Store unused wood flat, supported along its length, and away from direct sunlight or heat sources.

Why a portion is set aside

When timber arrives at the workshop, a meaningful portion gets set aside.

Not because it's bad wood. For general woodworking — furniture, turning, even most hobby projects — it would be perfectly fine. But for ship modelling, where every plank on a hull is seen, where the smallest colour shift breaks the illusion of a single piece of timber, "perfectly fine" isn't the same as right.

What we ship is the portion that's actually right for the job.

Colour matching within an order

Sheets (stock orders)

When you order multiple stock sheets, we do our best to pull pieces from the same batch, but we cannot guarantee zero colour variation across pieces — especially across different thicknesses, which are milled from different parts of the timber.

Strips (in packs of 10 or 50)

All strips within a single pack are colour-matched. No visible colour variation within the pack.

Custom Milled orders

Every piece in a custom order is cut from the same single piece of timber. Colour variation between pieces is essentially zero — they look like they belong together because they did, until they were milled. This is what serious modellers come to Hobbymill for.

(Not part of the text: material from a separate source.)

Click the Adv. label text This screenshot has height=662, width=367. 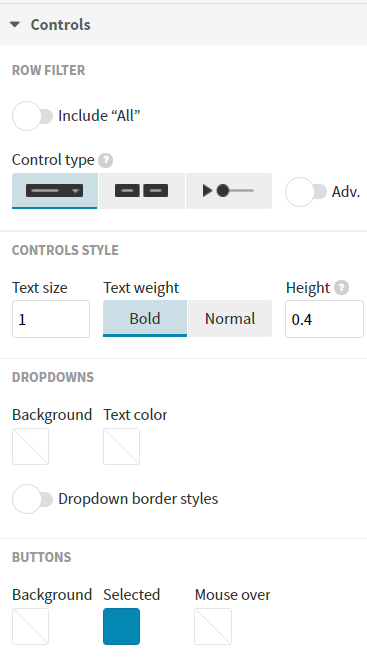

We pack for the project, not the order line

Wood is a natural material, and even with the most careful inspection, a piece can have a defect that only shows once it's milled — a dark patch that runs deeper than expected, a colour shift on one edge, a tolerance error from a saw cut that didn't quite go right. We know what these materials are used for, and we know that running short of one piece can stall a build for weeks while replacement wood travels across continents.

So when it makes sense, we add a little to your order — enough that you can finish the project even if a piece doesn't work out.

This isn't a fixed policy. Sometimes the wood is uniformly perfect and we ship exactly what you ordered. Sometimes a particular batch needs an extra strip or sheet to be safe. The principle is simple: you ordered material to complete a build, not to count pieces.

If something is wrong

If a piece arrives with damage, missing pieces, defects beyond what's described here, or simply isn't right for your project — send a photo within 14 days and we'll make it right.